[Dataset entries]
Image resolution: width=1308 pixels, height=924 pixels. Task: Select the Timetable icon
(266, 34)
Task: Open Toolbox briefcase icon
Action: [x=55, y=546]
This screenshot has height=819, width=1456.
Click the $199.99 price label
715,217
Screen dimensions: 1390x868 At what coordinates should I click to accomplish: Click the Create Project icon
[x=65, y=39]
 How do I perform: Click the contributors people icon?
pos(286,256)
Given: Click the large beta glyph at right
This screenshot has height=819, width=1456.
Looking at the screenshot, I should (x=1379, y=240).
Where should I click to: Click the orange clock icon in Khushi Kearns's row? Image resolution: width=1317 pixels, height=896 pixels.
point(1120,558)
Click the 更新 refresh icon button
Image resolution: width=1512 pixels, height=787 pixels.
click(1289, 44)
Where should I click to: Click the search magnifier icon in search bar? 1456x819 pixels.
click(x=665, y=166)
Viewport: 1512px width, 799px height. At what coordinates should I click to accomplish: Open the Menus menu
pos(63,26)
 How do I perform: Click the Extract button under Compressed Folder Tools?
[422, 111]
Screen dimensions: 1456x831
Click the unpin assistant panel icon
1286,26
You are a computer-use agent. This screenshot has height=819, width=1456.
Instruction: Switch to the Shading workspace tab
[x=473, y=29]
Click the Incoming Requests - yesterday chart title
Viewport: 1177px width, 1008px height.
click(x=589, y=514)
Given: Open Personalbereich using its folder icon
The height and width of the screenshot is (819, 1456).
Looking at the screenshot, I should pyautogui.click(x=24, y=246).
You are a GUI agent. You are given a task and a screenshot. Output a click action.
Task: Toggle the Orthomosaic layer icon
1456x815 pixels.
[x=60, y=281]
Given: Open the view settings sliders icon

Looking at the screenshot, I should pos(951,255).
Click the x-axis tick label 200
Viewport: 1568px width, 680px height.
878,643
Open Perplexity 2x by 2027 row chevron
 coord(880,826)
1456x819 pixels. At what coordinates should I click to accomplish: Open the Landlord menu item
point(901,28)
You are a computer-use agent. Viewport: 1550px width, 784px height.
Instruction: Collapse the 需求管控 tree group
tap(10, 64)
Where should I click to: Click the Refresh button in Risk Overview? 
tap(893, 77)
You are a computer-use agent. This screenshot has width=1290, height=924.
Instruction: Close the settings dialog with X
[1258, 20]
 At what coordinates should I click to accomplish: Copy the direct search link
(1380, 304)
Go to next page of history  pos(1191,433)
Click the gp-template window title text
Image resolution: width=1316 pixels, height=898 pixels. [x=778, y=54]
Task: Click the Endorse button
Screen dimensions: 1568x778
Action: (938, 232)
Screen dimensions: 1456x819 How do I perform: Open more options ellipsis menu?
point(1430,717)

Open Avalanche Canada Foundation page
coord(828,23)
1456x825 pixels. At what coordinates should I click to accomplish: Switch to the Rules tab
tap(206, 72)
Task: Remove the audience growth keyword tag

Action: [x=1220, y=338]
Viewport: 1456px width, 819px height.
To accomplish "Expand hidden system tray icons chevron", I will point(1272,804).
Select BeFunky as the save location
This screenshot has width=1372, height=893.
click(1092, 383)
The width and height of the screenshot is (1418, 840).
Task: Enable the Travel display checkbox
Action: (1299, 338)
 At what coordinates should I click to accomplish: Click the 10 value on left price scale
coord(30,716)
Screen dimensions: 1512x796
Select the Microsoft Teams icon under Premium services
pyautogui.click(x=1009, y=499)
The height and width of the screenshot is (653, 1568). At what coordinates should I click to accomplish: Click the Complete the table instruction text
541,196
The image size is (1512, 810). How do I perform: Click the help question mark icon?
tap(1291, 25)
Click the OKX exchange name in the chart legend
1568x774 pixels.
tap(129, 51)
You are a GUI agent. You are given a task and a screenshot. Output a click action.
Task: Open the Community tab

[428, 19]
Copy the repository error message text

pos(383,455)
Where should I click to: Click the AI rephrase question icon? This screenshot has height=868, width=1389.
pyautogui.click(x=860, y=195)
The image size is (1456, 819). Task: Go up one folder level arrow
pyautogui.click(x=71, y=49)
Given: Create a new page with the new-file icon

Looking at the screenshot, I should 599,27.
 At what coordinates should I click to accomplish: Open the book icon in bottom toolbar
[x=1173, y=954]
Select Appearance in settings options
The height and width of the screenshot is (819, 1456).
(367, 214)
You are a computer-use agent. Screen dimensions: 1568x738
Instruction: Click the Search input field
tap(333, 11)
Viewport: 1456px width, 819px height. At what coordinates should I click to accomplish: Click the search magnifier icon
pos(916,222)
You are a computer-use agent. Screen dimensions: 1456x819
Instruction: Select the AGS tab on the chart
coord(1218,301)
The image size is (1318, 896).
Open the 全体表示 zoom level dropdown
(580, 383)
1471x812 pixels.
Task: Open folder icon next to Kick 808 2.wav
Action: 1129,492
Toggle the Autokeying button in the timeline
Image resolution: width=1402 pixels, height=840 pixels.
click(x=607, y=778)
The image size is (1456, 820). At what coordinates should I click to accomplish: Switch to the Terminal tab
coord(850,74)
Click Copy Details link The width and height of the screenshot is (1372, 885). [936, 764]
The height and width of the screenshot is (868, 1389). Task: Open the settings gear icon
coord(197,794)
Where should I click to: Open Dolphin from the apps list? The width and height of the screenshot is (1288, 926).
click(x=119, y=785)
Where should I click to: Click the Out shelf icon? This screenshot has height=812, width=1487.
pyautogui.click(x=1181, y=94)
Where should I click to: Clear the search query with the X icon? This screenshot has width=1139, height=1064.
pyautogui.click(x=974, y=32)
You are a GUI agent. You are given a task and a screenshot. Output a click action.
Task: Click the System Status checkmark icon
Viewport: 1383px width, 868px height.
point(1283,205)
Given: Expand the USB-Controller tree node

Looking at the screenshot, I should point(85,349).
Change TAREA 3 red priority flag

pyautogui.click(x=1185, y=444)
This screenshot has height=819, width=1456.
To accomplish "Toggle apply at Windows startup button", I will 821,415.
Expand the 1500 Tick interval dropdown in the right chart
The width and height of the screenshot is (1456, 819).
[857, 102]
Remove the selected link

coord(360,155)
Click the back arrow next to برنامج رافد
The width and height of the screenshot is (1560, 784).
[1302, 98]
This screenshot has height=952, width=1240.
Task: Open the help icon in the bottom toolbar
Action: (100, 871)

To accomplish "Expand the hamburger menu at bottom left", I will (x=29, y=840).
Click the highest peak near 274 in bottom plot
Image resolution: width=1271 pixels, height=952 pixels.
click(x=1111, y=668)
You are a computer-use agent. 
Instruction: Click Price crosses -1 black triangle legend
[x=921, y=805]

» **HOW TO COMPLETE THIS TASK**:
Repeat each record in full; every line must match exactly.

» **COMPLETED TASK**:
Image resolution: width=1308 pixels, height=924 pixels. Task: Select the Timetable icon
(266, 34)
Task: Open Toolbox briefcase icon
Action: [x=55, y=546]
This screenshot has height=819, width=1456.
Click the $199.99 price label
715,217
Screen dimensions: 1390x868 At what coordinates should I click to accomplish: Click the Create Project icon
[x=65, y=39]
 How do I perform: Click the contributors people icon?
pos(286,256)
Given: Click the large beta glyph at right
This screenshot has height=819, width=1456.
Looking at the screenshot, I should (x=1379, y=240).
Where should I click to: Click the orange clock icon in Khushi Kearns's row? Image resolution: width=1317 pixels, height=896 pixels.
point(1120,558)
Click the 更新 refresh icon button
Image resolution: width=1512 pixels, height=787 pixels.
click(1289, 44)
Where should I click to: Click the search magnifier icon in search bar? 1456x819 pixels.
click(x=665, y=166)
Viewport: 1512px width, 799px height. At what coordinates should I click to accomplish: Open the Menus menu
pos(63,26)
 How do I perform: Click the Extract button under Compressed Folder Tools?
[422, 111]
Screen dimensions: 1456x831
Click the unpin assistant panel icon
1286,26
You are a computer-use agent. This screenshot has height=819, width=1456.
Instruction: Switch to the Shading workspace tab
[x=473, y=29]
Click the Incoming Requests - yesterday chart title
Viewport: 1177px width, 1008px height.
click(x=589, y=514)
Given: Open Personalbereich using its folder icon
The height and width of the screenshot is (819, 1456).
Looking at the screenshot, I should pyautogui.click(x=24, y=246).
You are a GUI agent. You are given a task and a screenshot. Output a click action.
Task: Toggle the Orthomosaic layer icon
1456x815 pixels.
[x=60, y=281]
Given: Open the view settings sliders icon

Looking at the screenshot, I should pos(951,255).
Click the x-axis tick label 200
Viewport: 1568px width, 680px height.
878,643
Open Perplexity 2x by 2027 row chevron
 coord(880,826)
1456x819 pixels. At what coordinates should I click to accomplish: Open the Landlord menu item
point(901,28)
You are a computer-use agent. Viewport: 1550px width, 784px height.
Instruction: Collapse the 需求管控 tree group
tap(10, 64)
Where should I click to: Click the Refresh button in Risk Overview? 
tap(893, 77)
You are a computer-use agent. This screenshot has width=1290, height=924.
Instruction: Close the settings dialog with X
[1258, 20]
 At what coordinates should I click to accomplish: Copy the direct search link
(1380, 304)
Go to next page of history  pos(1191,433)
Click the gp-template window title text
Image resolution: width=1316 pixels, height=898 pixels. [x=778, y=54]
Task: Click the Endorse button
Screen dimensions: 1568x778
Action: (938, 232)
Screen dimensions: 1456x819 How do I perform: Open more options ellipsis menu?
point(1430,717)

Open Avalanche Canada Foundation page
coord(828,23)
1456x825 pixels. At what coordinates should I click to accomplish: Switch to the Rules tab
tap(206, 72)
Task: Remove the audience growth keyword tag

Action: [x=1220, y=338]
Viewport: 1456px width, 819px height.
To accomplish "Expand hidden system tray icons chevron", I will point(1272,804).
Select BeFunky as the save location
This screenshot has width=1372, height=893.
click(1092, 383)
The width and height of the screenshot is (1418, 840).
Task: Enable the Travel display checkbox
Action: (1299, 338)
 At what coordinates should I click to accomplish: Click the 10 value on left price scale
coord(30,716)
Screen dimensions: 1512x796
Select the Microsoft Teams icon under Premium services
pyautogui.click(x=1009, y=499)
The height and width of the screenshot is (653, 1568). At what coordinates should I click to accomplish: Click the Complete the table instruction text
541,196
The image size is (1512, 810). How do I perform: Click the help question mark icon?
tap(1291, 25)
Click the OKX exchange name in the chart legend
1568x774 pixels.
tap(129, 51)
You are a GUI agent. You are given a task and a screenshot. Output a click action.
Task: Open the Community tab

[428, 19]
Copy the repository error message text

pos(383,455)
Where should I click to: Click the AI rephrase question icon? This screenshot has height=868, width=1389.
pyautogui.click(x=860, y=195)
The image size is (1456, 819). Task: Go up one folder level arrow
pyautogui.click(x=71, y=49)
Given: Create a new page with the new-file icon

Looking at the screenshot, I should 599,27.
 At what coordinates should I click to accomplish: Open the book icon in bottom toolbar
[x=1173, y=954]
Select Appearance in settings options
The height and width of the screenshot is (819, 1456).
(367, 214)
You are a computer-use agent. Screen dimensions: 1568x738
Instruction: Click the Search input field
tap(333, 11)
Viewport: 1456px width, 819px height. At what coordinates should I click to accomplish: Click the search magnifier icon
pos(916,222)
You are a computer-use agent. Screen dimensions: 1456x819
Instruction: Select the AGS tab on the chart
coord(1218,301)
The image size is (1318, 896).
Open the 全体表示 zoom level dropdown
(580, 383)
1471x812 pixels.
Task: Open folder icon next to Kick 808 2.wav
Action: 1129,492
Toggle the Autokeying button in the timeline
Image resolution: width=1402 pixels, height=840 pixels.
click(x=607, y=778)
The image size is (1456, 820). At what coordinates should I click to accomplish: Switch to the Terminal tab
coord(850,74)
Click Copy Details link The width and height of the screenshot is (1372, 885). [936, 764]
The height and width of the screenshot is (868, 1389). Task: Open the settings gear icon
coord(197,794)
Where should I click to: Open Dolphin from the apps list? The width and height of the screenshot is (1288, 926).
click(x=119, y=785)
Where should I click to: Click the Out shelf icon? This screenshot has height=812, width=1487.
pyautogui.click(x=1181, y=94)
Where should I click to: Clear the search query with the X icon? This screenshot has width=1139, height=1064.
pyautogui.click(x=974, y=32)
You are a GUI agent. You are given a task and a screenshot. Output a click action.
Task: Click the System Status checkmark icon
Viewport: 1383px width, 868px height.
point(1283,205)
Given: Expand the USB-Controller tree node

Looking at the screenshot, I should point(85,349).
Change TAREA 3 red priority flag

pyautogui.click(x=1185, y=444)
This screenshot has height=819, width=1456.
To accomplish "Toggle apply at Windows startup button", I will 821,415.
Expand the 1500 Tick interval dropdown in the right chart
The width and height of the screenshot is (1456, 819).
[857, 102]
Remove the selected link

coord(360,155)
Click the back arrow next to برنامج رافد
The width and height of the screenshot is (1560, 784).
[1302, 98]
This screenshot has height=952, width=1240.
Task: Open the help icon in the bottom toolbar
Action: (100, 871)

To accomplish "Expand the hamburger menu at bottom left", I will (x=29, y=840).
Click the highest peak near 274 in bottom plot
Image resolution: width=1271 pixels, height=952 pixels.
click(x=1111, y=668)
You are a computer-use agent. 
Instruction: Click Price crosses -1 black triangle legend
[x=921, y=805]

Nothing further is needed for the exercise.